Whoops, your production server ran out of space. This is just a a quick guide on how to fix it without down time.
First of all this happened because an EC2 instance does not report disk usage nor memory usage to Cloud Watch. This might be because every operating system has it’s own special way of monitoring these metrics. If you ever tried to get these values from the system programmatically, you understand. So let’s start by resizing the EBS Volume for the EC2 instance.
Expanding the EBS Volume
Go to the EC2 console, Volumes and select your volume, click on Modify. Then increase the size of the volume, this operation will take a while. Once the console reports it is “completed (100%)” , we can continue to follow this AWS Guide. Below is steps I followed, refer back to the guide for more information.
Check what file system you have with (FYI this was done on a Linux CentOS distro):
# sudo file -s /dev/xvd*
It reported back and mine is XFS. We can check how much disk space we have and whether they can be expanded with:
# df -h
Now install some tools:
# sudo yum install xfsprogs
Here my root volume is xvda1, now we extend the physical Partition:
# sudo growpart /dev/xvda 1
Then extend the file system (check guide for explanation):
# sudo xfs_growfs -d /
Verify that it worked with:
# df -h
That’s it! The magic of the cloud, expanding a Hard Disk while it’s running..
Log Disk Usage and Memory Usage to CloudWatch
There are numeruos methods to monitor and send these metrics to CloudWatch. Instead of reinventing the wheel and writing your own script that runs on a cron, consider this AWS Guide. It looks like a lot of work, and it is actually (depending what OS your running), but these are scripts and tools they build purposefully to solve this problem.
Why AWS does not report Disk and Memory usage by default, is above me..
Once again, below will just expand a bit on the guide and have some extra notes. Please refer back to it. These commands where done against a CentOS Linux 6.9 distro, so we will follow the Redhat part of the guide.

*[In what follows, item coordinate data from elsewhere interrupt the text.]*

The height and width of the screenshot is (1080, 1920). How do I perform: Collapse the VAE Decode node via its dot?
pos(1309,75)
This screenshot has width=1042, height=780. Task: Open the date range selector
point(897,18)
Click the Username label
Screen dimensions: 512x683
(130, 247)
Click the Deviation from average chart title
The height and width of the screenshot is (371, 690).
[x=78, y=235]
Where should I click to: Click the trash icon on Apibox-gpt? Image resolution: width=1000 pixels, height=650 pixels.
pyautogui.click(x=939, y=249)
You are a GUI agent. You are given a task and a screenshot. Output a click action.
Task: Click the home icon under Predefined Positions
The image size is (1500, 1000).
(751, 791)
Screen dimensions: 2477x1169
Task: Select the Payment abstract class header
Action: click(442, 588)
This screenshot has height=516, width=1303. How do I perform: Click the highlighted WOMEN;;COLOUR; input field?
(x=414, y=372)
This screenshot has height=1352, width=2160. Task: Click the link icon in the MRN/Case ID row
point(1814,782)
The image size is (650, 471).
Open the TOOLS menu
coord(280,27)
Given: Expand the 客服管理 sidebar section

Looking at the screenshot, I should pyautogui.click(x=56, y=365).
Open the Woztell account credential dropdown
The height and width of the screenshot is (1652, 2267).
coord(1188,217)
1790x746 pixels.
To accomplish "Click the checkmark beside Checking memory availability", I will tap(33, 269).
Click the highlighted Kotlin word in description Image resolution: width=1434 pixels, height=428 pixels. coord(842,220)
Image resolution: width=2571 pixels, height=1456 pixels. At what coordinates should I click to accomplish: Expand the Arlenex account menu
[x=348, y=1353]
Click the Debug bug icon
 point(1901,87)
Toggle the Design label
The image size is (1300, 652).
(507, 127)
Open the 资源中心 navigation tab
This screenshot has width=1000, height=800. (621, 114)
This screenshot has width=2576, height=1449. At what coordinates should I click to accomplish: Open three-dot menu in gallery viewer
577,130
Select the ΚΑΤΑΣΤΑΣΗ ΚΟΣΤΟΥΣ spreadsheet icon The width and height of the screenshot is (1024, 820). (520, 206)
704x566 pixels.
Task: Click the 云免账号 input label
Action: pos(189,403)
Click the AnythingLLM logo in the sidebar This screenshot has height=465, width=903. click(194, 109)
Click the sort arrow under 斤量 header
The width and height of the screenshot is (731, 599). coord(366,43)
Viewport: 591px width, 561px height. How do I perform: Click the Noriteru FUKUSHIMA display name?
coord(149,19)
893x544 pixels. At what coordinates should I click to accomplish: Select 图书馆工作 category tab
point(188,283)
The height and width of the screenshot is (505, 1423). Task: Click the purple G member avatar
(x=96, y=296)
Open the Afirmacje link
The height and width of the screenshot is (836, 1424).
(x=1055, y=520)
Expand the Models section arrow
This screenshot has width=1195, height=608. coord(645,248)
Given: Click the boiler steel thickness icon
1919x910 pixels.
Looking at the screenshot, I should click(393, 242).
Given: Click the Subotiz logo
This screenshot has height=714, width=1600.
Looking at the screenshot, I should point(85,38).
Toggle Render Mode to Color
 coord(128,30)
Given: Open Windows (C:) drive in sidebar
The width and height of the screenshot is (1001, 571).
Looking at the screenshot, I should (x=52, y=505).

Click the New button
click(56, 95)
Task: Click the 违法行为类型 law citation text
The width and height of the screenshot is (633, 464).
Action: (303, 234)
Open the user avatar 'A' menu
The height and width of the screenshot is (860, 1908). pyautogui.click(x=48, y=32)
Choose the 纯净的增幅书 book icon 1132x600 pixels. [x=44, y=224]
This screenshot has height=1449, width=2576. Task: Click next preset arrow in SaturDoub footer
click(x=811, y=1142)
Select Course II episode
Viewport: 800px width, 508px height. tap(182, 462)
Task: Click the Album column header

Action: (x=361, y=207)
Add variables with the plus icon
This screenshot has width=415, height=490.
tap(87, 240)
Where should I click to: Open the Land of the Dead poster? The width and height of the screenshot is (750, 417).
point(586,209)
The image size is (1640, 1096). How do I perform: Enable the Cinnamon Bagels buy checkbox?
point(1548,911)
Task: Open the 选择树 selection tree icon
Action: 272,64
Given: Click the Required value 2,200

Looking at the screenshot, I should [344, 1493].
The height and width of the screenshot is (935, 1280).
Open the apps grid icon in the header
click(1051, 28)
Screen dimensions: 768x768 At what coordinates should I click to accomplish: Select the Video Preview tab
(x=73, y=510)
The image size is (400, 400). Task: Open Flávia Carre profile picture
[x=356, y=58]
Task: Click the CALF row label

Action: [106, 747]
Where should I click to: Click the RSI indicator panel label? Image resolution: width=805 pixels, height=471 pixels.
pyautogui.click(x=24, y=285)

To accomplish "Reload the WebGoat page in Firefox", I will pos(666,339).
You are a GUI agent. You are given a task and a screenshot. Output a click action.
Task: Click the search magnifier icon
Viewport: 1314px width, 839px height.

First install the required packages (this is going to take a while):
sudo yum install perl-DateTime perl-CPAN perl-Net-SSLeay perl-IO-Socket-SSL perl-Digest-SHA gcc -y
sudo yum install zip unzip
Press enter and go through the process until you have installed all 4 parts and your screen looks like:
cpan> install YAML
cpan> install LWP::Protocol::https
cpan> install Sys::Syslog
cpan> install Switch
Then install the monitoring scripts in /apps/monitoring:
# sudo mkdir /apps/monitoring
# cd /apps/monitoring
# sudo curl https://aws-cloudwatch.s3.amazonaws.com/downloads/CloudWatchMonitoringScripts-1.2.2.zip -O
# sudo unzip CloudWatchMonitoringScripts-1.2.2.zip && sudo rm CloudWatchMonitoringScripts-1.2.2.zip
# cd /apps/monitoring/aws-scripts-mon
# sudo cp awscreds.template awscreds.conf
Now we need to jump to the AWS Console, go to IAM, create a new user and give them the following policy:
This just allows the user to put metrics to CloudWatch, make sure to select Programmatic access only and then save the Key and Secret. Below, open the credentials file of the scripts and fill these in with our new Key and Secret :
# sudo nano awscreds.conf
Now test if these scripts actually work.
# ./mon-put-instance-data.pl --mem-util --verify --verbose
The command reports back with the API request id made to put the metric on CloudWatch. Go to the Console, CloudWatch, Metrics and then under the Custom Namespace you will find that it send the Memory utilization.
Then lastly create a 5 minute Cron job that send the memory and the disk space to CloudWatch.
# sudo EDITOR=nano crontab -e
*/5 * * * * /apps/monitoring/aws-scripts-mon/mon-put-instance-data.pl --mem-used-incl-cache-buff --mem-util --mem-used --mem-avail --disk-space-util --disk-space-used --disk-space-avail --disk-path=/ --from-cron
That’s it. You can now setup Alarms in CloudWatch to notify you if the Disk Utilization gets above say 85% percent and the Memory above 97%.
FYI, the memory threshold is considerably higher as Linux (and the programs that run) handles memory differently, so it is hard to tell when you really have memory problems.